Entries from a data source:
* start *

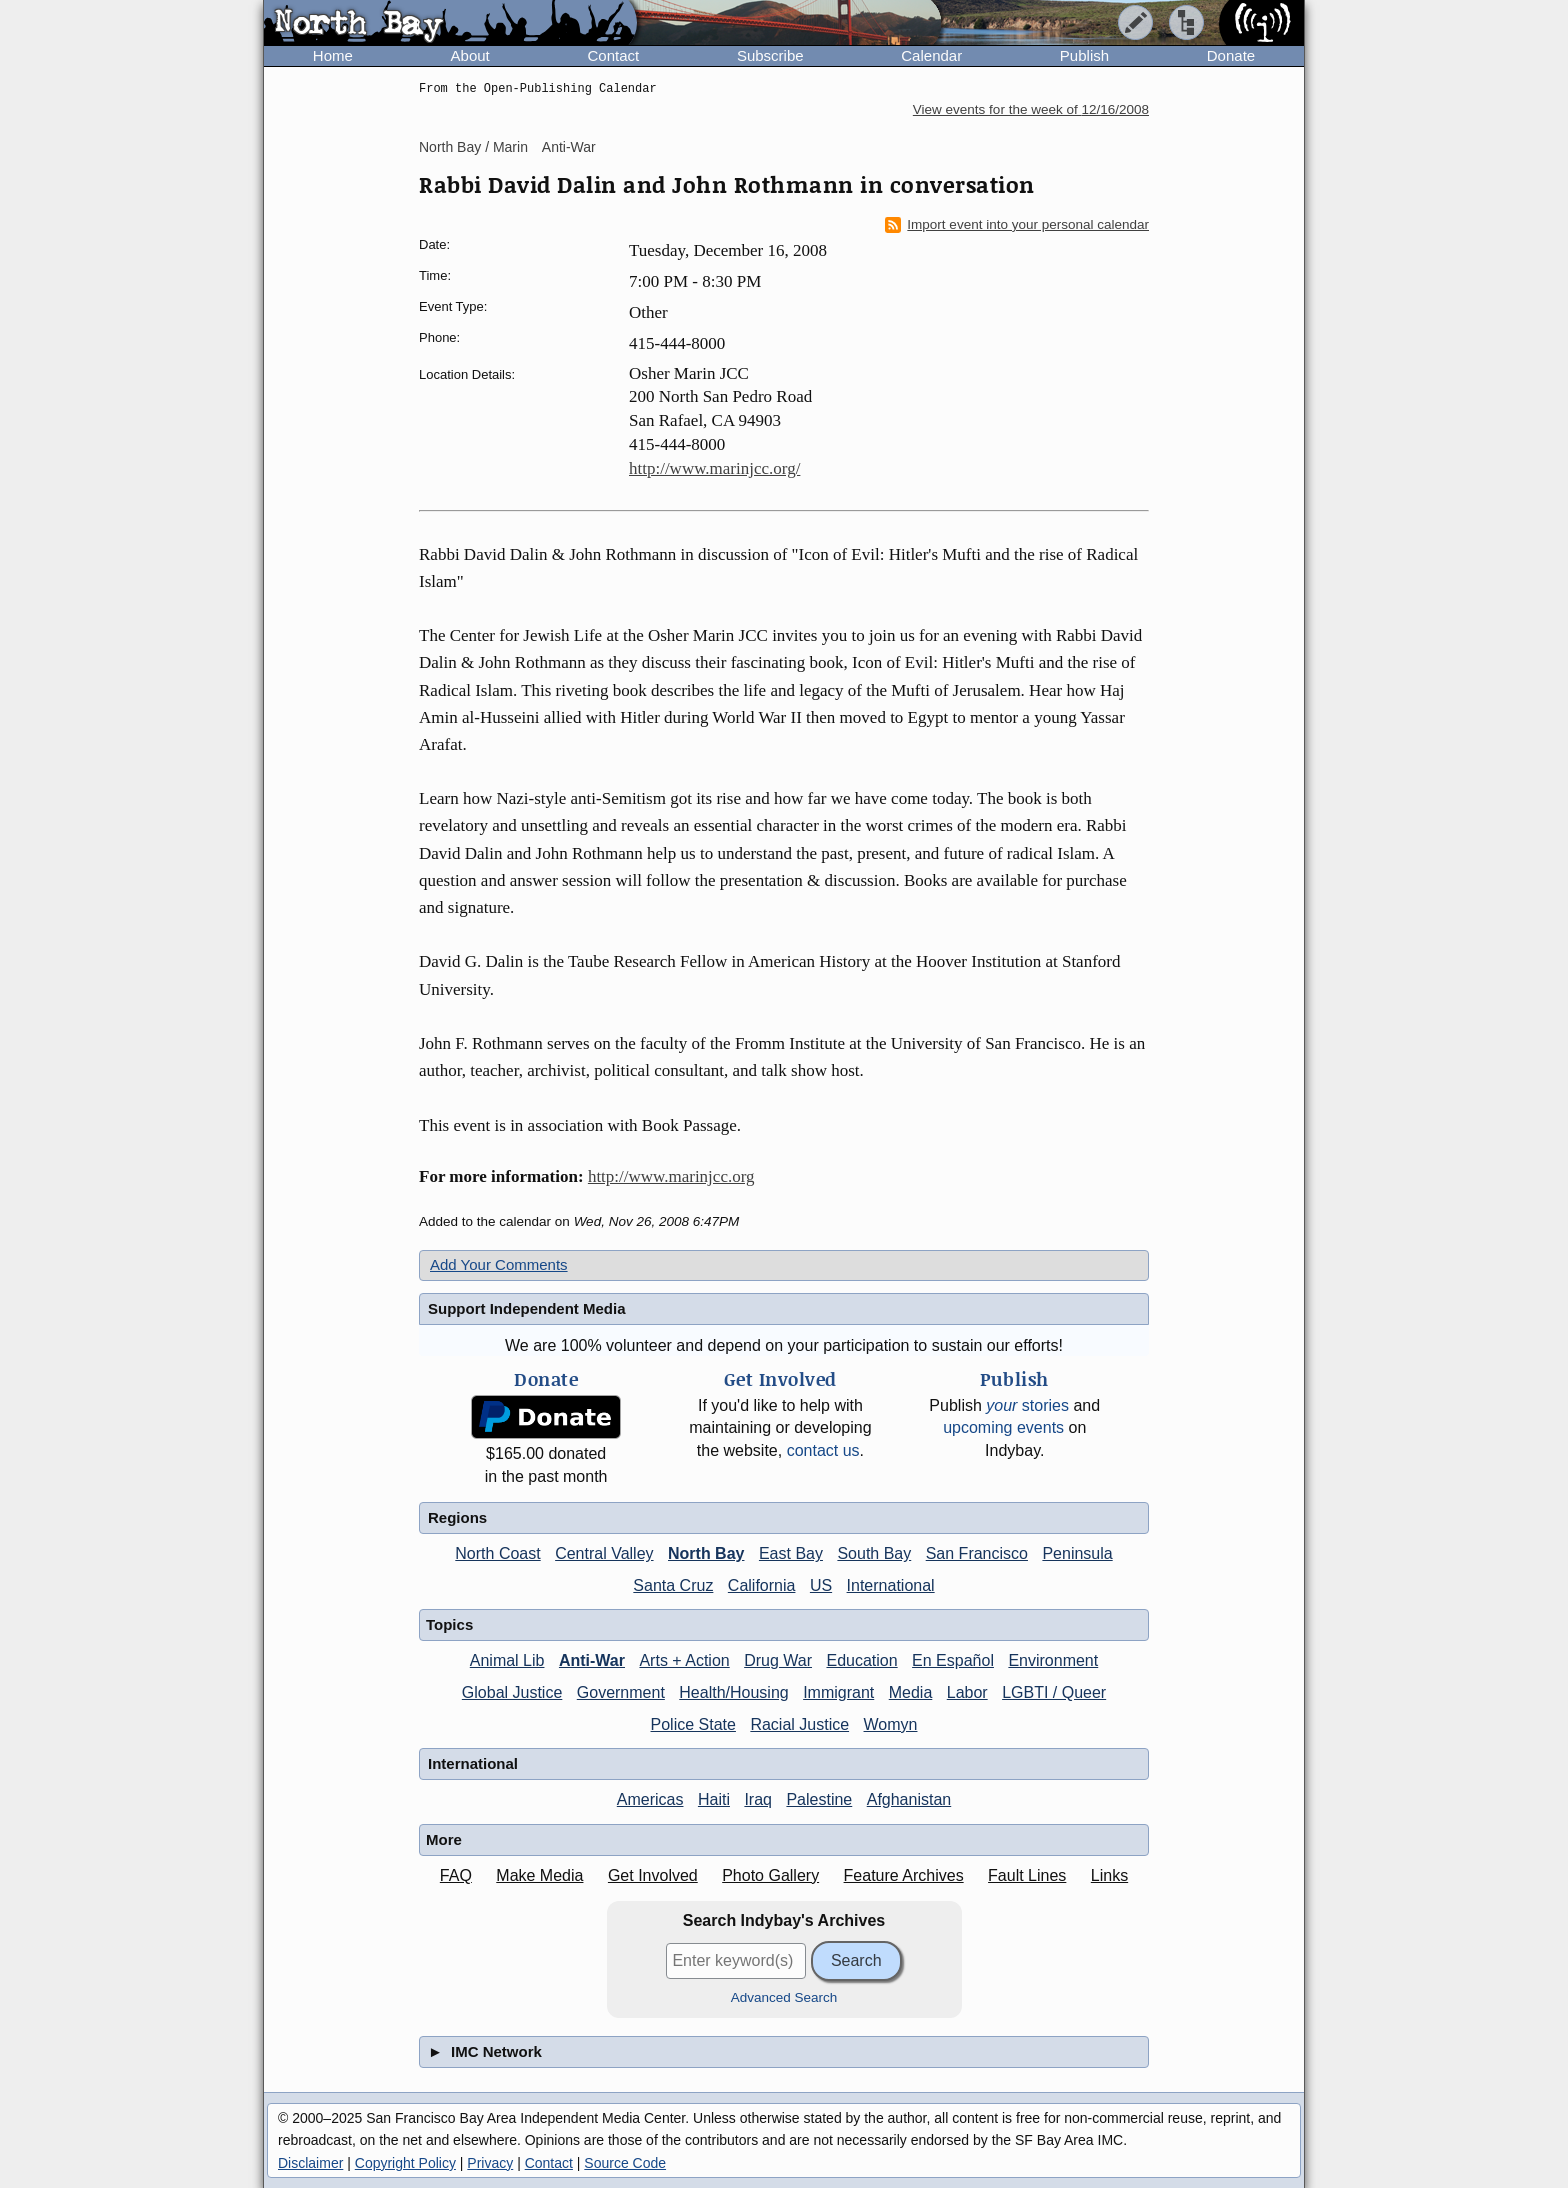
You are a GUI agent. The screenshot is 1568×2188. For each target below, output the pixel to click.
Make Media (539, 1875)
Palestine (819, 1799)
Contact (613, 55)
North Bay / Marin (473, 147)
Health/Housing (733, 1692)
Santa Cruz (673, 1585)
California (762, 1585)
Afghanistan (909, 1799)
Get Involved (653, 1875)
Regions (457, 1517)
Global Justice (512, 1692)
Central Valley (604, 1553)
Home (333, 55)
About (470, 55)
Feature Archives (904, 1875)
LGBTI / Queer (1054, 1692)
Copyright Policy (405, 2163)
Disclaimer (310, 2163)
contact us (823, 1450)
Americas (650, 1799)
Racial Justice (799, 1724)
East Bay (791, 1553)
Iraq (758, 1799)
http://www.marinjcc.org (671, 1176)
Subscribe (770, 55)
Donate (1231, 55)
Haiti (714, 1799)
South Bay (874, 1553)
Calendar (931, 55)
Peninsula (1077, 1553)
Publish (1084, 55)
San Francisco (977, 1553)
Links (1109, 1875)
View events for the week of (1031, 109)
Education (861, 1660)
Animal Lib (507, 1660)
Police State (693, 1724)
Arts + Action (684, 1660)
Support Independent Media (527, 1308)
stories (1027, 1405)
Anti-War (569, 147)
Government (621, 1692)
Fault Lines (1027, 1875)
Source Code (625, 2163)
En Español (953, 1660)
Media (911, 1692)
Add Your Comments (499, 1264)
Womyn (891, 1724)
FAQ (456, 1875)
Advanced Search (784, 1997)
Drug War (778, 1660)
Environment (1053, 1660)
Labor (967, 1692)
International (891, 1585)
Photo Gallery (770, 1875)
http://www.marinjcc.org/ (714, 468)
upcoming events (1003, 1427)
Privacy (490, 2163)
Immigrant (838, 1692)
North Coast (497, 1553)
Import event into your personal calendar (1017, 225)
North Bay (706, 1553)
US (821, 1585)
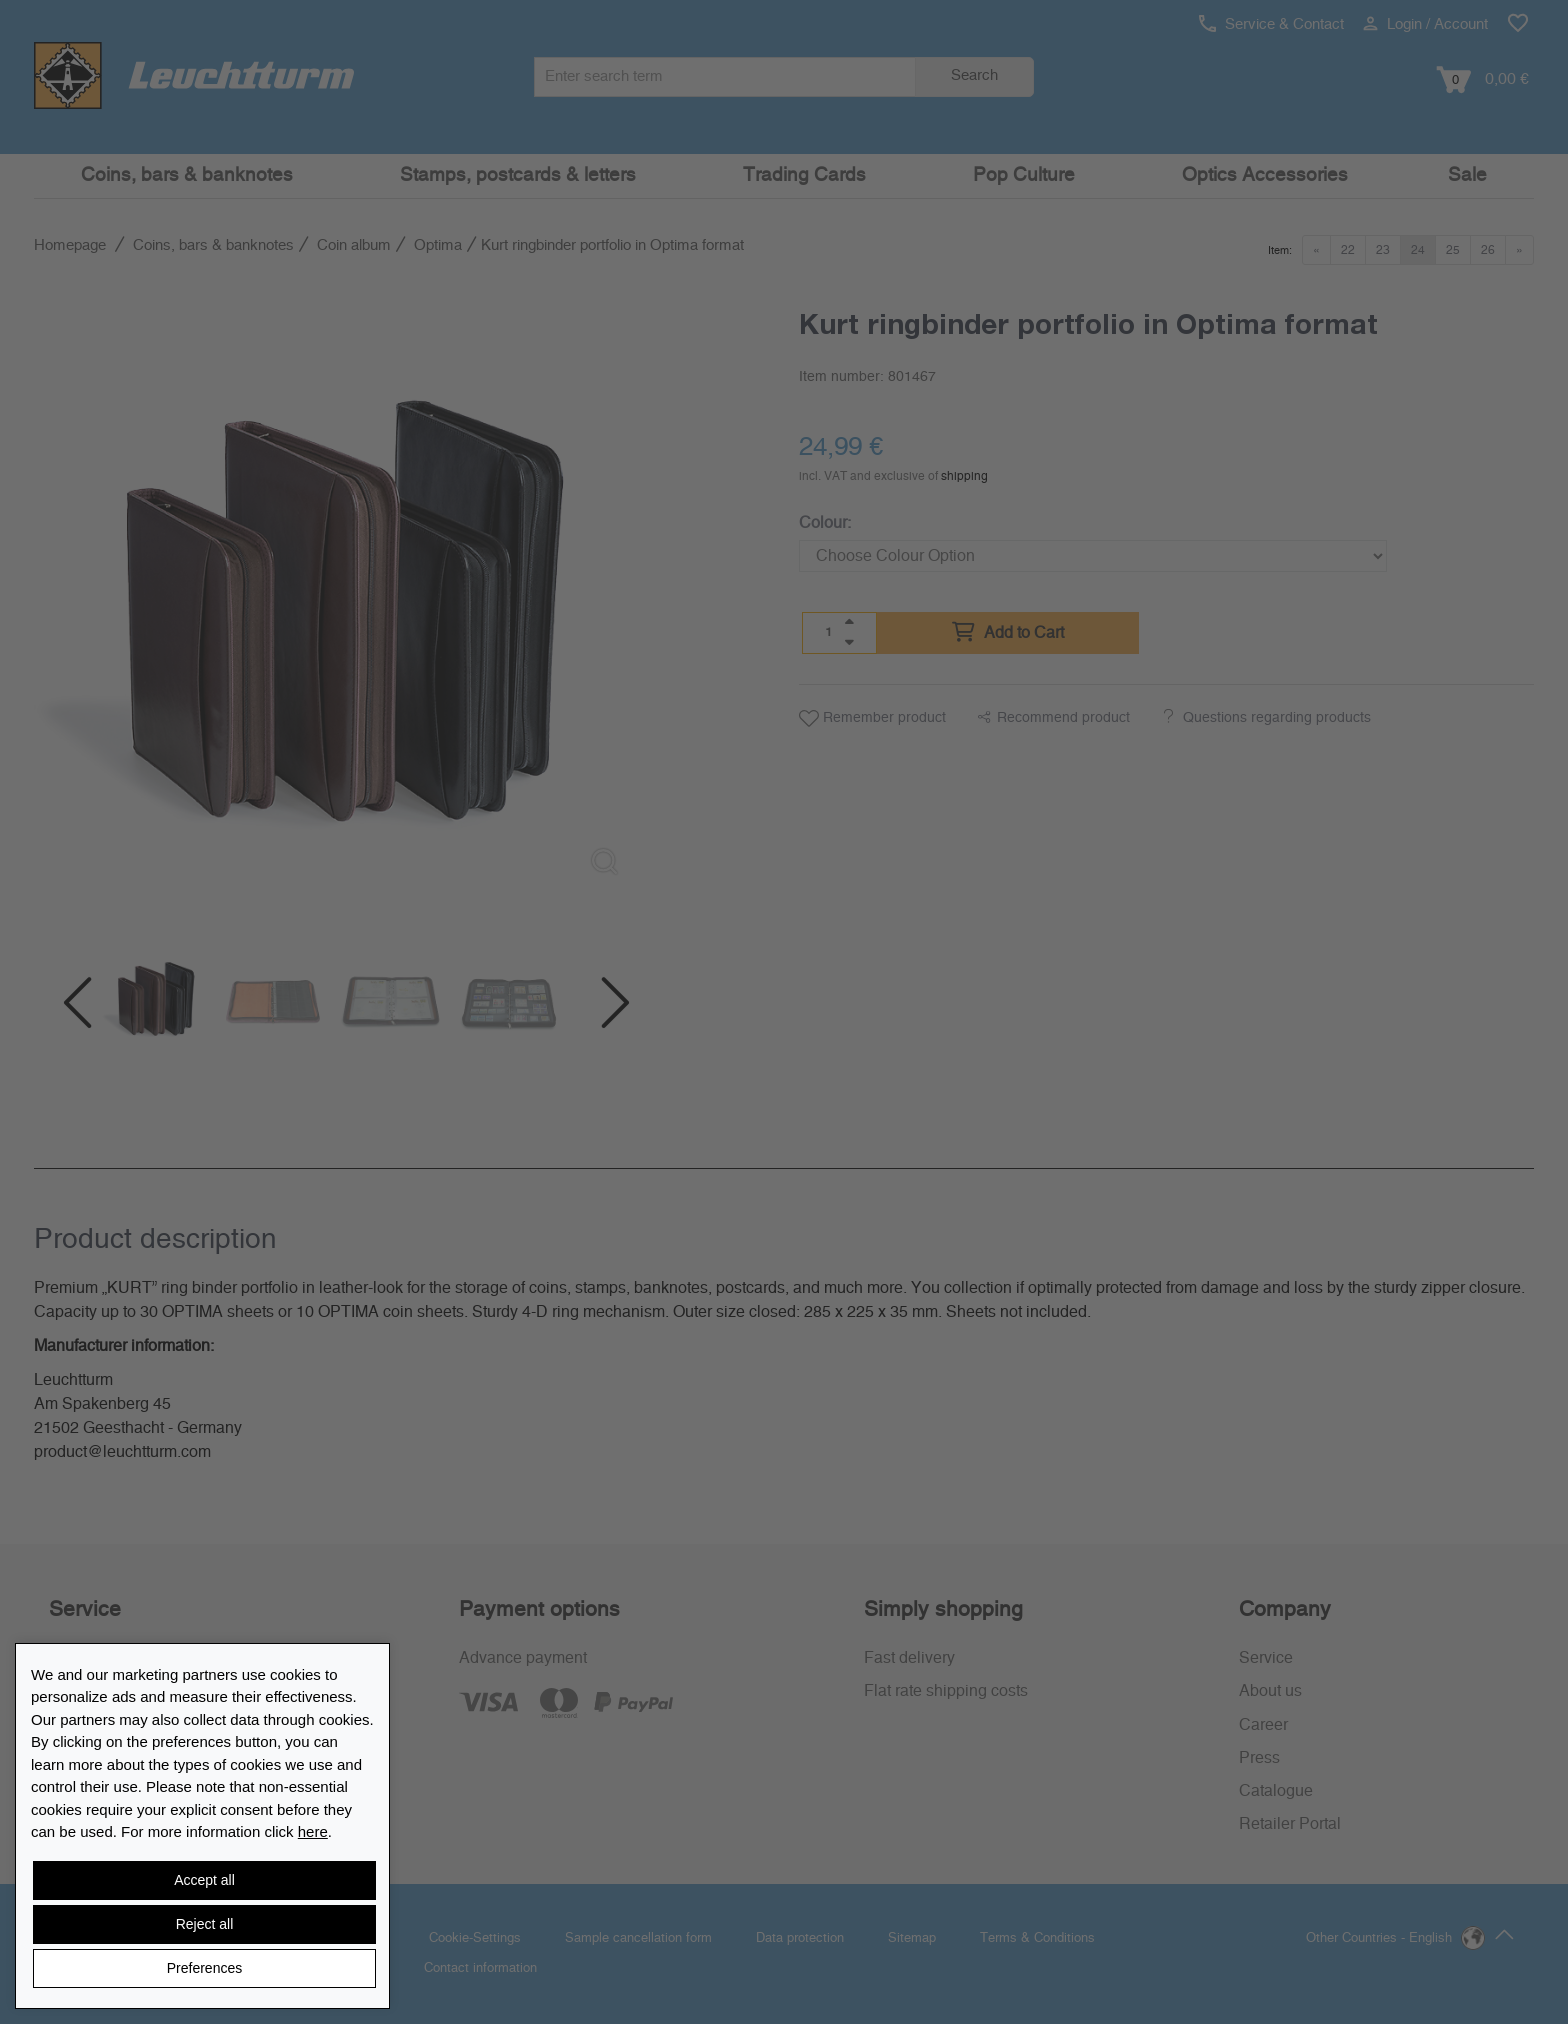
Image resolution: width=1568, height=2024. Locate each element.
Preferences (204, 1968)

* end *

--- WRITTEN INSTRUCTION ---
Render every line of the entries above as a JSON list of strings, one string per line, with blank lines and the pictures left out.

--- WRITTEN RESPONSE ---
[
  "You are a GUI agent. The screenshot is 1568×2188. For each target below, output the pixel to click.",
  "Make Media (539, 1875)",
  "Palestine (819, 1799)",
  "Contact (613, 55)",
  "North Bay / Marin (473, 147)",
  "Health/Housing (733, 1692)",
  "Santa Cruz (673, 1585)",
  "California (762, 1585)",
  "Afghanistan (909, 1799)",
  "Get Involved (653, 1875)",
  "Regions (457, 1517)",
  "Global Justice (512, 1692)",
  "Central Valley (604, 1553)",
  "Home (333, 55)",
  "About (470, 55)",
  "Feature Archives (904, 1875)",
  "LGBTI / Queer (1054, 1692)",
  "Copyright Policy (405, 2163)",
  "Disclaimer (310, 2163)",
  "contact us (823, 1450)",
  "Americas (650, 1799)",
  "Racial Justice (799, 1724)",
  "East Bay (791, 1553)",
  "Iraq (758, 1799)",
  "http://www.marinjcc.org (671, 1176)",
  "Subscribe (770, 55)",
  "Donate (1231, 55)",
  "Haiti (714, 1799)",
  "South Bay (874, 1553)",
  "Calendar (931, 55)",
  "Peninsula (1077, 1553)",
  "Publish (1084, 55)",
  "San Francisco (977, 1553)",
  "Links (1109, 1875)",
  "View events for the week of (1031, 109)",
  "Education (861, 1660)",
  "Animal Lib (507, 1660)",
  "Police State (693, 1724)",
  "Arts + Action (684, 1660)",
  "Support Independent Media (527, 1308)",
  "stories (1027, 1405)",
  "Anti-War (569, 147)",
  "Government (621, 1692)",
  "Fault Lines (1027, 1875)",
  "Source Code (625, 2163)",
  "En Español (953, 1660)",
  "Media (911, 1692)",
  "Add Your Comments (499, 1264)",
  "Womyn (891, 1724)",
  "FAQ (456, 1875)",
  "Advanced Search (784, 1997)",
  "Drug War (778, 1660)",
  "Environment (1053, 1660)",
  "Labor (967, 1692)",
  "International (891, 1585)",
  "Photo Gallery (770, 1875)",
  "http://www.marinjcc.org/ (714, 468)",
  "upcoming events (1003, 1427)",
  "Privacy (490, 2163)",
  "Immigrant (838, 1692)",
  "North Coast (497, 1553)",
  "Import event into your personal calendar (1017, 225)",
  "North Bay (706, 1553)",
  "US (821, 1585)",
  "Image resolution: width=1568, height=2024. Locate each element.",
  "Preferences (204, 1968)"
]